▸ **文本段落**:
------------------------------------------------------------
關鍵詞: “崇真重實" 性格 晚明世風 詞學觀 影響
摘 要:因為陳維崧的一些高歌鏜鞳之作多表現得“氣魄絕大,骨力絕遒”,極得辛詞精髓,所以以往論家常常將其詞風簡單地歸為師承稼軒的豪放一路。其實,陳維崧一生詞作內容豐富、風格多樣,遠非簡單的豪放二字所能概括。
陳維崧,字其年,號迦陵,清初陽羨詞派領袖。因為陳維崧的一些高歌鏜鞳之作多表現得“氣魄絕大,骨力絕遒”①,極得辛詞精髓,所以以往論家常常將其詞風簡單地歸為師承稼軒的豪放一路。如朱彝尊《邁陂塘·題其年填詞圖》一詞中:“擅詞場、飛揚跋扈,前身可是青兕?”青兕即辛棄疾。② 其后論者多從此說,王煜《迦陵詞鈔》評曰:“沈雄壯闊,秾麗蒼涼,合稱轉世青兕。清初詞家,斷為巨擘。”③ 盧前《飲虹簃論清詞百家》中云:“中原走,黃葉稱牽風。小令已參青兕意,慢詞千首盡能雄。哀樂不言中。” ④蔣兆蘭《詞說》云:“清初陳迦陵納雄奇萬變于令慢之中,而才力雄富,氣概卓犖。蘇、辛派至此,可謂竭盡才人能事,后之人無可措手,不容作,亦不必作也。” ⑤近人陳匪石《舊時月色齋詞譚》云:“《湖海樓》崛起清初,導源幼安,極縱橫跌宕之妙,至無語不可入詞,而自然渾脫。”⑥以上這些評價雖褒貶不盡相同,但它們的共同之處是,都簡單地將迦陵詞歸為師法稼軒的豪放一路。其實,陳維崧一生詞作內容豐富、風格多樣,遠非簡單的豪放二字所能概括。
------------------------------------------------------------
▸ **提供資料**:
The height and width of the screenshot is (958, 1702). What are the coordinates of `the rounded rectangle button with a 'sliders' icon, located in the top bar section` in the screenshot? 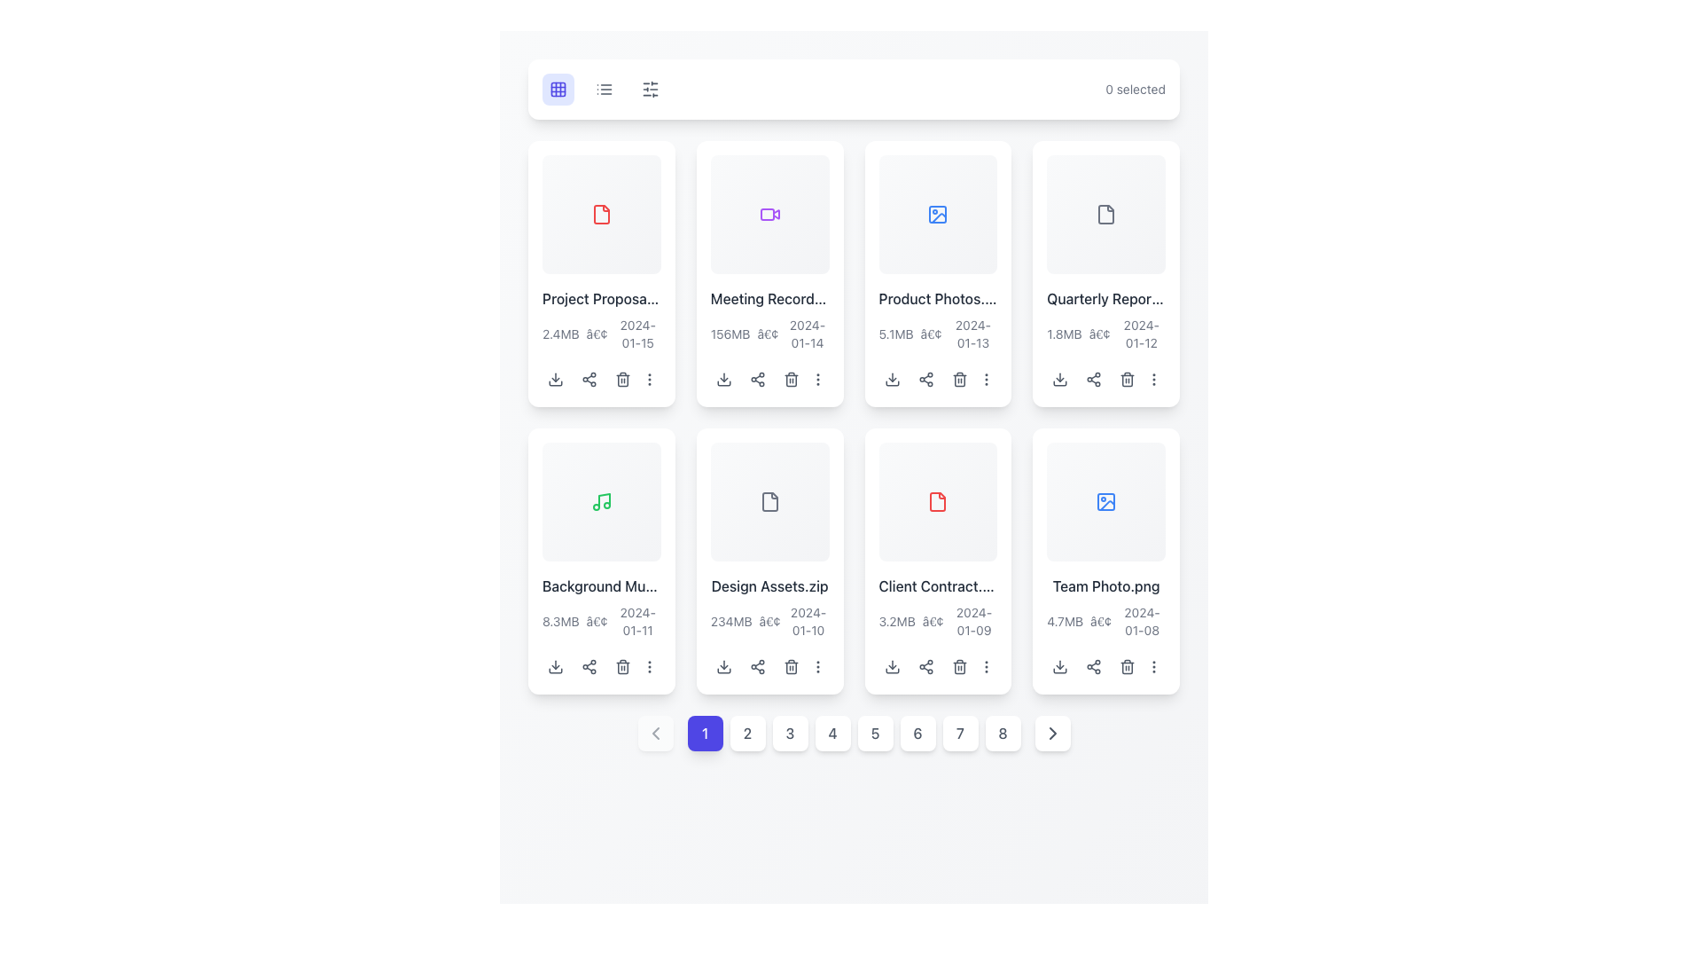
------------------------------------------------------------
▸ **任務 A**:
根據文本段落回答:
(i) 陳維崧的號是什麼?
(ii) 朱彝尊詞中的「青兕」指的是誰?
(iii) 陳匪石的評語出自哪部著作?
▸ **任務 B**:
判斷下列說法是否與文本段落相符。逐條回答「是」或「否」,並原文引出決定判斷的字句。
(i) 陳維崧是清初陽羨詞派的領袖。
(ii) 蔣兆蘭的評語出自《飲虹簃論清詞百家》。
(iii) 文本段落認為陳維崧的詞風可用「豪放」二字概括。
作答時只依據文本段落,不參考資料。

▸ **解答 A**:
(i) 迦陵
(ii) 辛棄疾
(iii) 《舊時月色齋詞譚》

▸ **解答 B**:
(i) 是:「清初陽羨詞派領袖」
(ii) 否:「蔣兆蘭《詞說》云」
(iii) 否:「遠非簡單的豪放二字所能概括」